In Commando 3, Vidyut Jammwal returns as the eponymous Commando, Karanveer Singh Dogra, who is out to thwart yet another menace that threatens to destroy India. This time, he is fighting against time to foil a plot of Jihadi terror.

Commando 3 movie review: Pop goes patriotism again

Film: Commando 3; Cast: Vidyut Jammwal, Gulshan Devaiah, Adah Sharma, Angira Dhar; Direction: Aditya Dutt; IANS Rating: 2/5 Stars

"Commando 3" tries doing too many things. It tries serving an extra-large dose of pop patriotism, because that's the flavour of the season and the hero is a special-op commando. It tries being a larger-than-life Bollywood action film of the eighties, and also a designer, new-gen Hollywood thriller. More than anything else, the film tries to be a faithful sequel, because that's where the money lies.

The outcome is a storyline that takes too many liberties to accommodate all of the above, and is as incoherent as it is illogical.

In this new sequel, Vidyut Jammwal returns as the eponymous Commando, Karanveer Singh Dogra, who is out to thwart yet another menace that threatens to destroy India. This time, he is fighting against time to foil a plot of Jihadi terror.

By 2019, when countless special-op agents, cops, soldiers, spies -- and various other keepers of the law - have already saved the nation from Jihad and terrorism on the Bollywood screen a zillion times, the challenge for the makers was to get a new reason to rehash the familiar formula. "Commando 3" tries catering novelty by introducing the subject of conversion into the film's overall plot. As the film opens, we meet a bunch of teenage Jihadis who have willingly converted to Islam from Hinduism, and are now ready to wreak havoc on Hindustan.

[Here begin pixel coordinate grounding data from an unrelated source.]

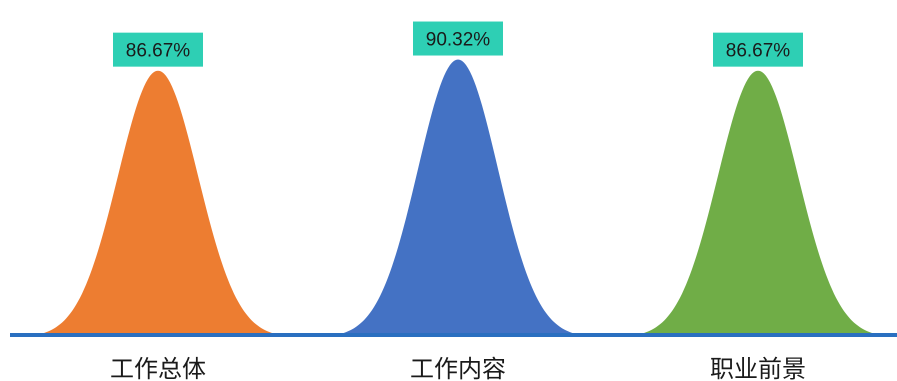 This screenshot has height=381, width=897. I want to click on value-label-text: 90.32%, so click(458, 40).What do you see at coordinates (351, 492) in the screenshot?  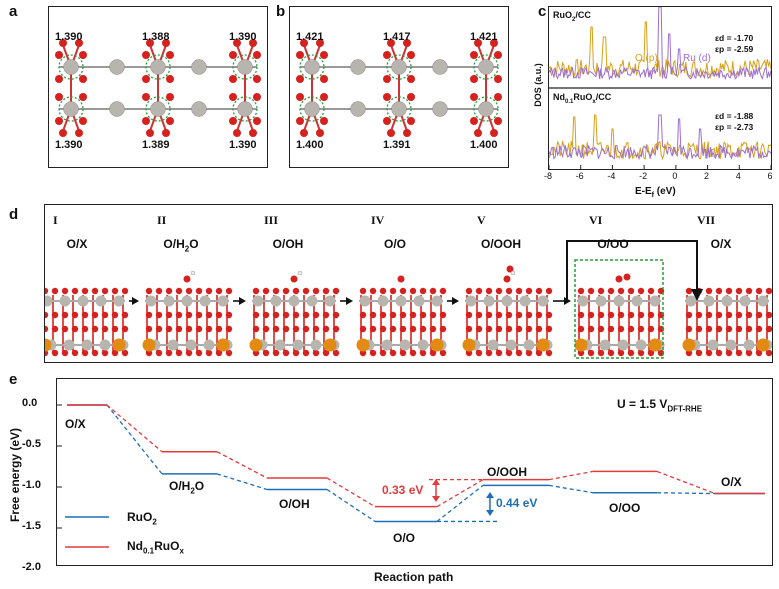 I see `energy-connector-ndruox` at bounding box center [351, 492].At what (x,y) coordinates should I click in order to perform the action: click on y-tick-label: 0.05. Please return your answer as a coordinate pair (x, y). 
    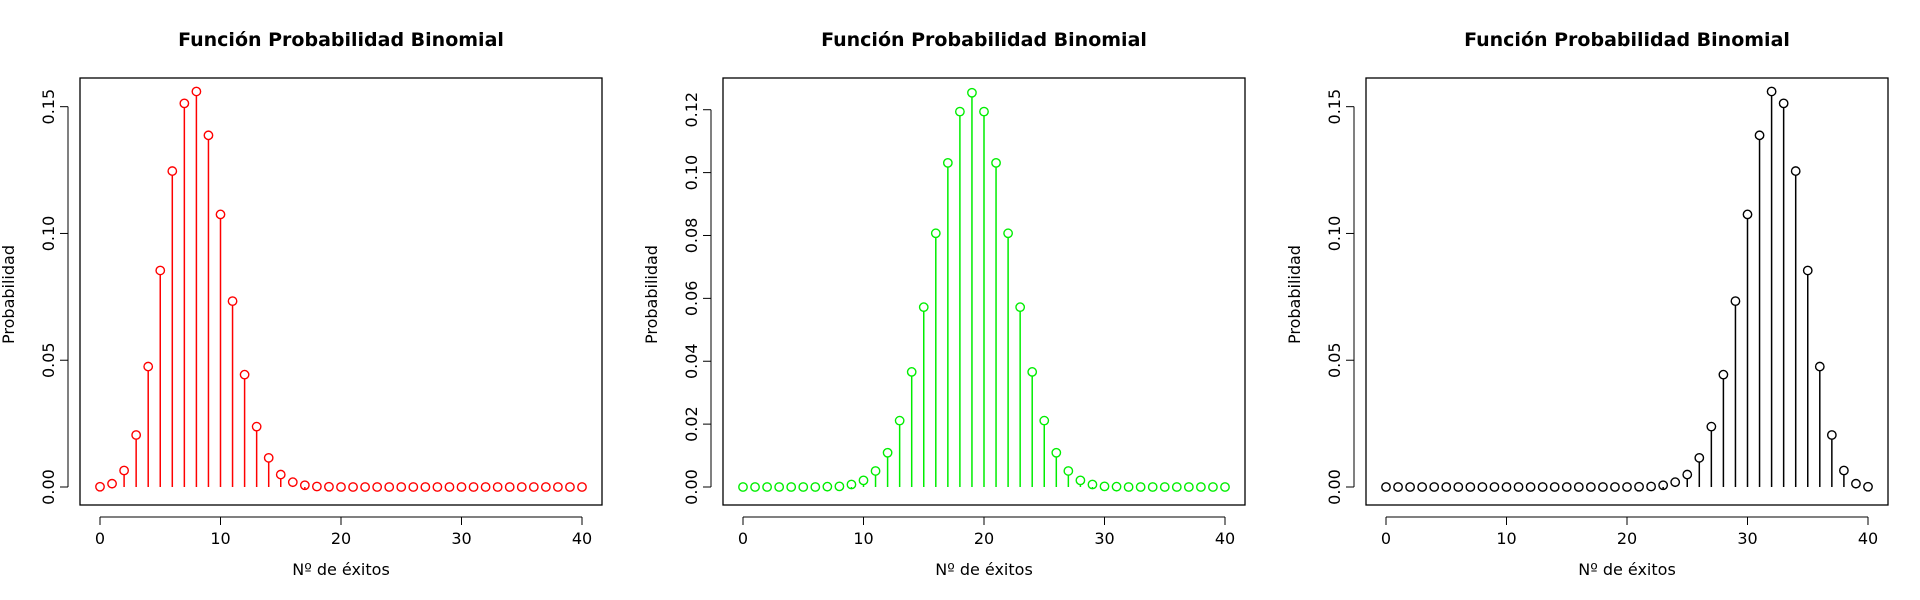
    Looking at the image, I should click on (1334, 360).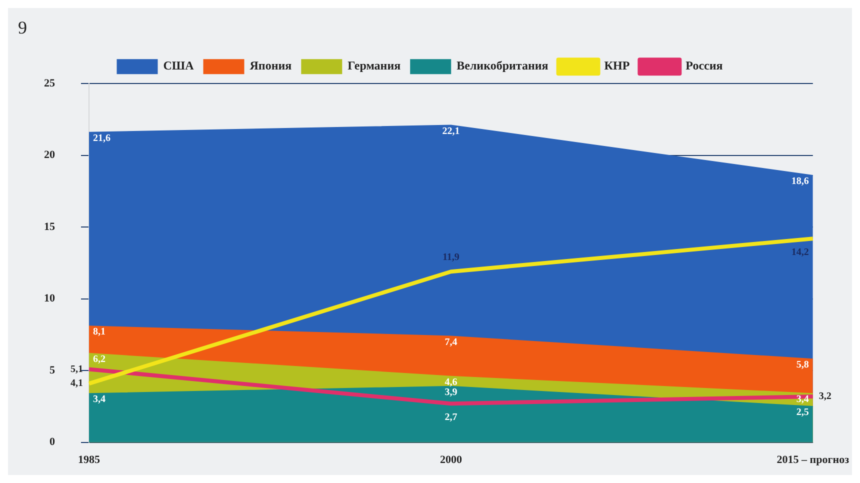  What do you see at coordinates (502, 66) in the screenshot?
I see `legend-label: Великобритания` at bounding box center [502, 66].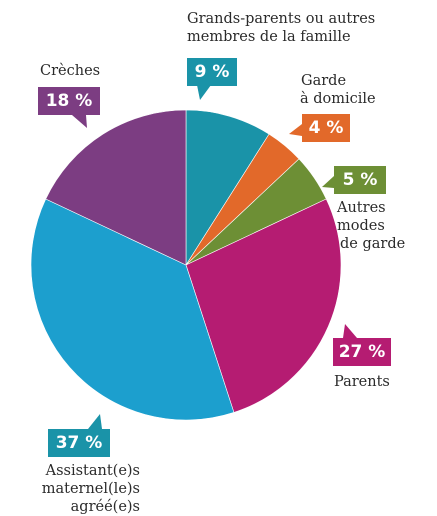  Describe the element at coordinates (326, 128) in the screenshot. I see `badge-garde-domicile: 4 %` at that location.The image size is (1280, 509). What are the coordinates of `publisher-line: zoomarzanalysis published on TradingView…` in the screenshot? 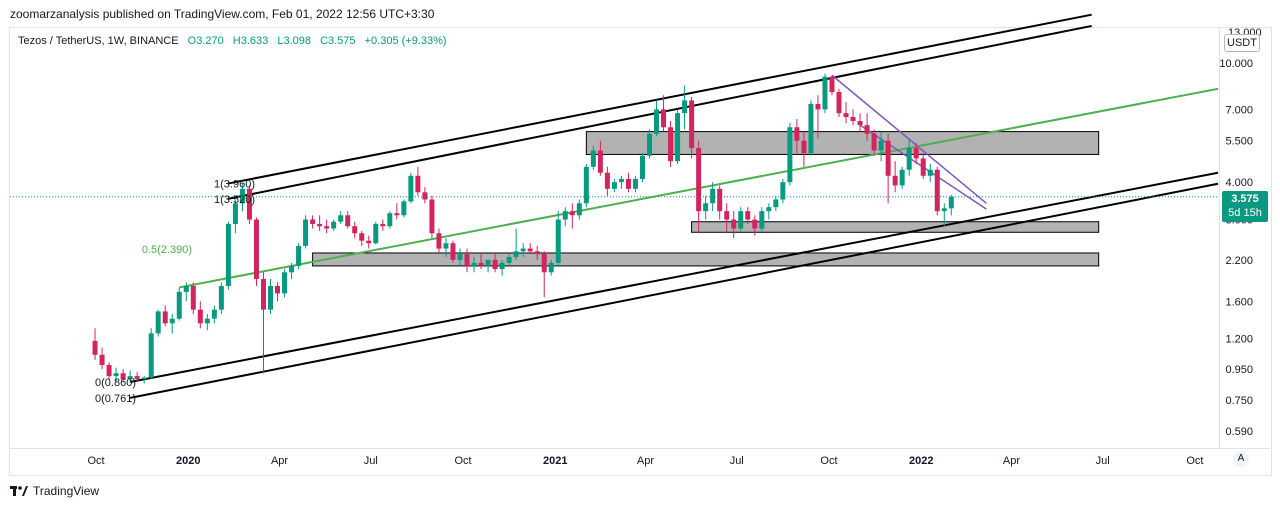 It's located at (222, 14). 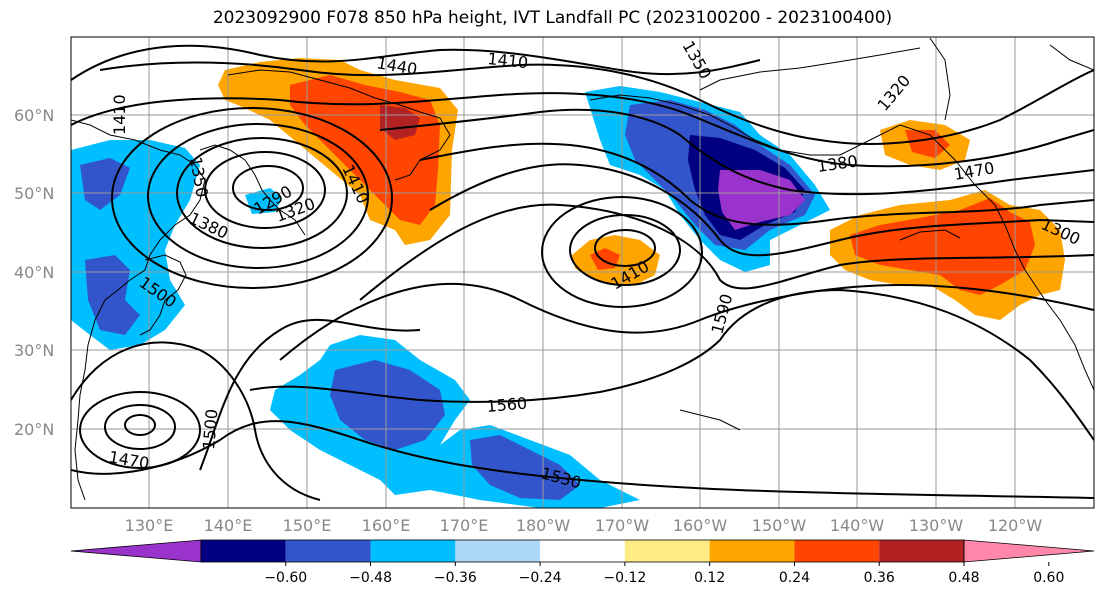 What do you see at coordinates (400, 122) in the screenshot?
I see `positive-anomaly-northwest-peak` at bounding box center [400, 122]. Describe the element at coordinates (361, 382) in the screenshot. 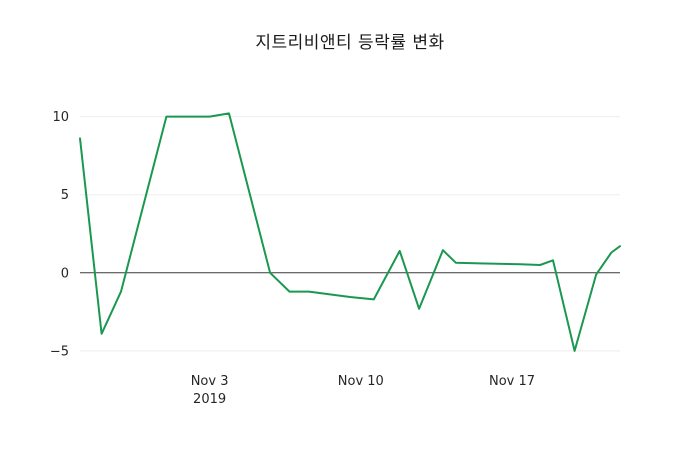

However, this aspect comes across as a forced add-on - stuffed into the narrative merely as an instant gimmick. It adds no real value to the overall storyline. In fact, you get the same feeling about a lot of other things in "Commando 3" - the hero's entry scene, for instance, where he bashes up a horde of pehelwans who were molesting schoolgirls for wearing skirts to school.

Similarly, there are token mentions of cow politics and Babri Masjid, dangled somewhere in the script with no real conviction.

The story (Darius Yarmil Junaid Wasi) is minimal. London-based terror mastermind, Buraq (Gulshan Devaiah), is planning something sinister in India on Dussehra. Vidyut is ordered to land in London and stop Buraq from executing his plans.

Of course, Karanveer will succeed in mission, but more thanks to punches, kicks and karate chops than any intelligent plan of action.

Gulshan Devaiah manages to play Buraq with a sinister edge, pardon the odd burst of hamming, while Vidyut Jammwal impresses once again in a new action avatar. The leading ladies get to kick butt, too, and both Adah Sharma and Angira Dhar seem to enjoy it. You could be stumped, though, watching Adah's caricaturish bid to play a Telugu encounter cop. Take it with a pinch of salt.